::: RECORDED DATA
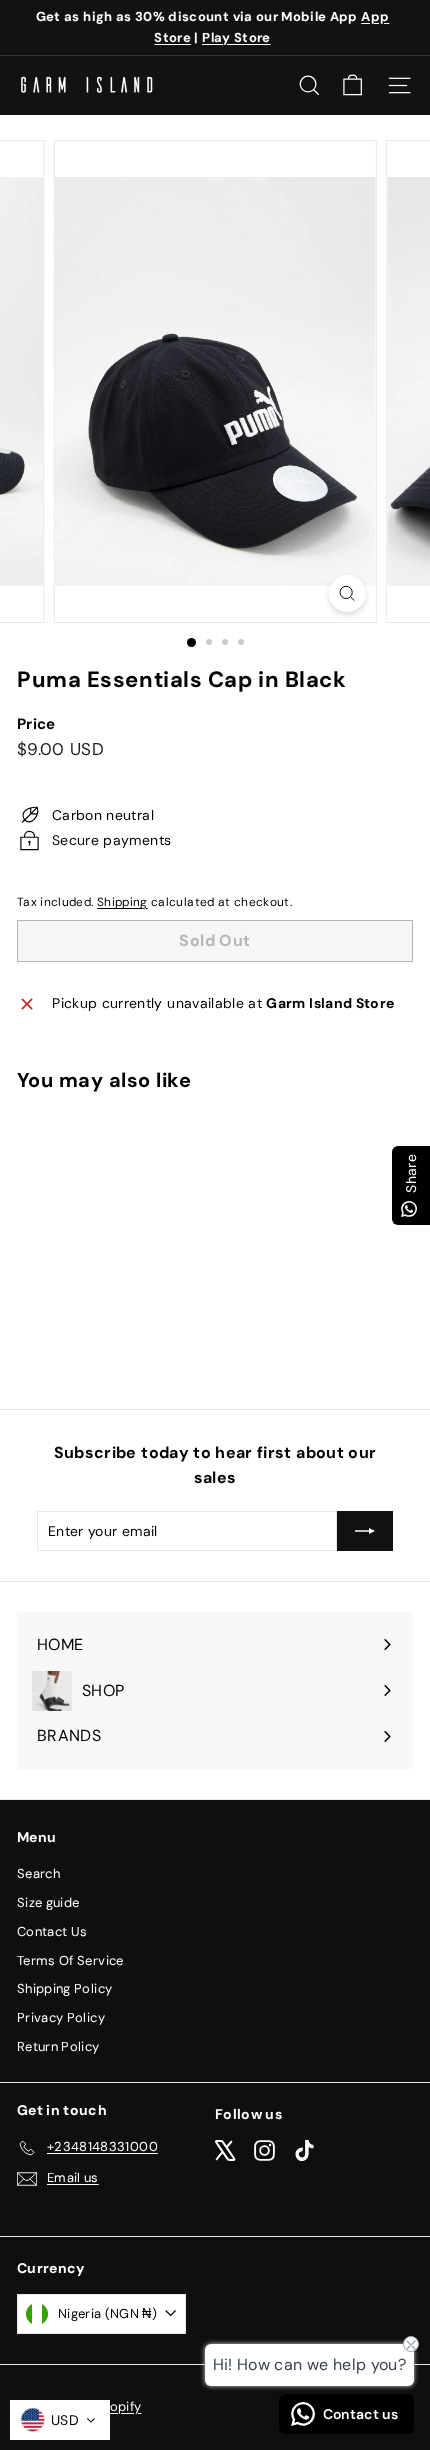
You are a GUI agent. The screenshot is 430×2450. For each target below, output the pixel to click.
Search (38, 1873)
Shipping (122, 902)
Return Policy (58, 2046)
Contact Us (52, 1931)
::::::
[ABOUT THIS TASK]
When you print the records above, keep them exact and leave out the pictures.

[TASK ANSWER]
You are a GUI agent. The screenshot is 430×2450. For each target below, output the pixel to click.
Search (38, 1873)
Shipping (122, 902)
Return Policy (58, 2046)
Contact Us (52, 1931)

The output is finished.